Shopify reported the finding of 20,000 additional Ledger customers among the many affected.
Ledger collaborates with the authorities and takes internal security measures.
The personal information of 20,000 Ledger customers was stolen from Shopify, an e-commerce company. This is an additional figure that is added to that of those affected in other security incidents that occurred last year with the users of these wallets.
The total figure rises to 292 thousand affected customers, including the data leak of Shopify, an e-commerce service provider for Ledger and one of the world’s leading companies in that sector.
As detailed in a post from the Ledger team, Shopify notified them on December 23 last year that their customer data was also compromised in the September 2020 attacks. It was only until December 21, as Shopify reported. , which discovered that Ledger was also affected in this incident.
With the help of forensic firm Orange Cyberdefense, Ledger established that a total of 292 thousand of its clients were affected. The database involved is 93% similar to the leak reported in September, adding 20,000 additional profiles of your clients. The data includes email address, full names, address, type of product the user purchased and the customer’s phone number, Ledger says.
Under the circumstances, Ledger created a reward fund of 10 BTC and offers it to those who provide information leading to the arrest of those responsible for the attacks. These 10 BTC are located at this address and are equivalent to almost 400 thousand dollars at the moment.
With this amount in BTC, the person who provides new information, obtained legally and relevant to the advancement of the investigation, will be awarded, among other terms and conditions.
At this time, Ledger provides information to the authorities in order to arrest those responsible. The information breach was notified to the French Data Protection Authority on December 26, they say. In addition, they work together with the FBI and the Canadian Mounted Police (RCMP), as well as filed a legal case with the French Public Prosecutor’s Office. They also work with Shopify to continue learning details of the process and to strengthen security together.

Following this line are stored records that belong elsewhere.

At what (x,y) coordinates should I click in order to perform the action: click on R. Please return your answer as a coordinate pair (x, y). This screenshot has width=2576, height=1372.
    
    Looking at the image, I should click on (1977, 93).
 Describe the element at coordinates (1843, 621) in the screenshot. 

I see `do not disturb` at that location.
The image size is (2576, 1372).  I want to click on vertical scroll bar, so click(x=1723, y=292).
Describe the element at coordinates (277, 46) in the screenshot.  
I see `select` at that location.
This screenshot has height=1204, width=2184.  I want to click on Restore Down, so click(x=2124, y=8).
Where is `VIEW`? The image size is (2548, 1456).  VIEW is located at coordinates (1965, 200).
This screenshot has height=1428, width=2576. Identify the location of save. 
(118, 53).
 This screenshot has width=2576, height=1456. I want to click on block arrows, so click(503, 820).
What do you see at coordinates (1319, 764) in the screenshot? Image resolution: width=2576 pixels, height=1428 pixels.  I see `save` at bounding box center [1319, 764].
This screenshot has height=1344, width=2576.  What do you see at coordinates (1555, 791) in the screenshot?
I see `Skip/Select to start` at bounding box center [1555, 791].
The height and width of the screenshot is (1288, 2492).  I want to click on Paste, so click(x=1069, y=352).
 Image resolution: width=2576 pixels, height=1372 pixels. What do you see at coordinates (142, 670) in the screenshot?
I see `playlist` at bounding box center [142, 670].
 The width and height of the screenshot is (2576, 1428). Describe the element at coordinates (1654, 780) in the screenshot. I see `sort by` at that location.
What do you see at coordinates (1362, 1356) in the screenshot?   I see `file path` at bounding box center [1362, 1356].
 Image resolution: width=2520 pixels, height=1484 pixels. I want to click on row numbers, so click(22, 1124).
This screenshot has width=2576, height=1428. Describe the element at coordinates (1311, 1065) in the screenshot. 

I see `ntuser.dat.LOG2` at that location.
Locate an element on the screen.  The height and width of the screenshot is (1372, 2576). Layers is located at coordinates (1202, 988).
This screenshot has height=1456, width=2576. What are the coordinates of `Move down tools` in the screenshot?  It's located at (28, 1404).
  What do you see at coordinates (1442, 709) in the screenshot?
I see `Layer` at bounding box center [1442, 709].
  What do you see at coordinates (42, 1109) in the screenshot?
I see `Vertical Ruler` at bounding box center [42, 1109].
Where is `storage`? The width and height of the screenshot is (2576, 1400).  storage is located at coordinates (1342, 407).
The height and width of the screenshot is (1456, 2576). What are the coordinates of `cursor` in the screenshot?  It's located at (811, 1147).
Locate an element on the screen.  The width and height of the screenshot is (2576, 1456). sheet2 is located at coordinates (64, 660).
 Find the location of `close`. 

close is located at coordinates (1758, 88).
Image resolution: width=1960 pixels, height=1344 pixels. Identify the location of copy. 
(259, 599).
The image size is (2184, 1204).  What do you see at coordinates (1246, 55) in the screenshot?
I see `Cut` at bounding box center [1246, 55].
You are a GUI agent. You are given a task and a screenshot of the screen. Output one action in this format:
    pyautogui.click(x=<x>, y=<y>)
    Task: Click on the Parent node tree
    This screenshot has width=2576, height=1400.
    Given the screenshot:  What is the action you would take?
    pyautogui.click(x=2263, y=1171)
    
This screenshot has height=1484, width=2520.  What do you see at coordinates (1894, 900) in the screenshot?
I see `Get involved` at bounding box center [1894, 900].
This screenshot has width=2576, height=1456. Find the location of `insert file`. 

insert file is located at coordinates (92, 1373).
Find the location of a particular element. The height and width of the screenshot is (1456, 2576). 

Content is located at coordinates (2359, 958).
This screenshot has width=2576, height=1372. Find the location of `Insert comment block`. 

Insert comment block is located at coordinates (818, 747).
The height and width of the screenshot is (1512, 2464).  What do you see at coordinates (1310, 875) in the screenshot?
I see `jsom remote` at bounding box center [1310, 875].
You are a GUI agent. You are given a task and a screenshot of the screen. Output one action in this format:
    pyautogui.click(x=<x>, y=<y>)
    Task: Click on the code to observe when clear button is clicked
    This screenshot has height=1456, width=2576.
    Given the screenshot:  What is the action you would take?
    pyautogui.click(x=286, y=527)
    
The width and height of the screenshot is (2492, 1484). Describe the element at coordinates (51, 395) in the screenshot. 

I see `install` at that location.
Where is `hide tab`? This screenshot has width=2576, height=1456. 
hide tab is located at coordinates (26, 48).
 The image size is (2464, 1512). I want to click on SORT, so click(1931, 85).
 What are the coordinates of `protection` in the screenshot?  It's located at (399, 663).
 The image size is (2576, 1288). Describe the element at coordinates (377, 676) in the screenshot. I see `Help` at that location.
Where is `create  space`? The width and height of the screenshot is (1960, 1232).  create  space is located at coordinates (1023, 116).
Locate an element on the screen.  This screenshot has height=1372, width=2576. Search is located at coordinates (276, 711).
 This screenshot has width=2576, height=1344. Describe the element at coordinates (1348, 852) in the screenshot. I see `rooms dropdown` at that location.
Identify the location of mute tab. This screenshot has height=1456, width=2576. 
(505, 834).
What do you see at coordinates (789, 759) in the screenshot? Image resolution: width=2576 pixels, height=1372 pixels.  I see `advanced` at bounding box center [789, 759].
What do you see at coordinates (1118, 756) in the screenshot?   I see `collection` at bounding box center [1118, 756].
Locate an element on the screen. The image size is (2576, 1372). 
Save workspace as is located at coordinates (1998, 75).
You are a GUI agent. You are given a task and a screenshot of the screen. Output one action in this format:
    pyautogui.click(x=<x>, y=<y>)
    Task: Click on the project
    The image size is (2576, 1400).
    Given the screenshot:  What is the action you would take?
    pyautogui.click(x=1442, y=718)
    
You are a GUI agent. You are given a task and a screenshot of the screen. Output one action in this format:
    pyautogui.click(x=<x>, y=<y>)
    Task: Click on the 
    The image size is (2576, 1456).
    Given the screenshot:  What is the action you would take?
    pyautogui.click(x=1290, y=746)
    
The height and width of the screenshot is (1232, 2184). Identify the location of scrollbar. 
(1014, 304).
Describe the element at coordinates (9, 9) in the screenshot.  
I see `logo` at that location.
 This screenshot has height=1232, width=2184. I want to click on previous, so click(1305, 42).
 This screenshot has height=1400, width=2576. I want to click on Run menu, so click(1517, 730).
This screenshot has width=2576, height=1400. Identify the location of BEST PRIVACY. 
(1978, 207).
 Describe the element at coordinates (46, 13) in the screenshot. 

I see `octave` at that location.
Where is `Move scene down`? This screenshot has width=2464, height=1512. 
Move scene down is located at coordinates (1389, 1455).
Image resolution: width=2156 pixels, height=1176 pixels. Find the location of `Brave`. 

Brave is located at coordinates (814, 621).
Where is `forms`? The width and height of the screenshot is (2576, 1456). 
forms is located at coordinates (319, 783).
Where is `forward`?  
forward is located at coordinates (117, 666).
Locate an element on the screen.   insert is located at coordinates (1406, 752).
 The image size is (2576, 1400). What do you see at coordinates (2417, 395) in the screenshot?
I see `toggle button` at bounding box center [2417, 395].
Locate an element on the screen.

Users of Ledger’s Bitcoin wallets could see their data exposed on the internet. Source: bitcointere / pxhere.com
New internal security procedures
Ledger indicated that among the new security procedures that he will implement is delete your customers’ personal information as soon as possible, even if this poses challenges for your business operations and your legal obligations.
The firm also proposes that sensitive information about its customers be stored externally, after three months have elapsed after having delivered a product, also reducing the locations where this personal information is protected.
They also indicate that they will not include personal information in purchase confirmation emails, so that e-commerce providers, such as Shopify, cannot access from sent emails.
In this sense, Ledger also announces that it will be improving its means of support and contact with its customers. While email will be used solely and exclusively to send announcements and advertisements, important information on security and other technical aspects will be disseminated through the native Ledger Live application.
Likewise Ledger reported that is recruiting more researchers to address the resolution of these data leaksdetermined to put those responsible in jail and working with authorities around the world to do so, they say.
As we reported in CriptoNoticias, in mid-July of last year it was reported that the data of 1 million users had been compromised by an attack on Ledger’s marketing department. The theft was noticed in September and the following month triggered a campaign of phishing attacks against Ledger users.
In December it was reported that the data of a group of more than 300,000 customers had been published on the dark web, who were the targets of the greed and threats of hackers and cyber hackers. This forced users to take the best security measures.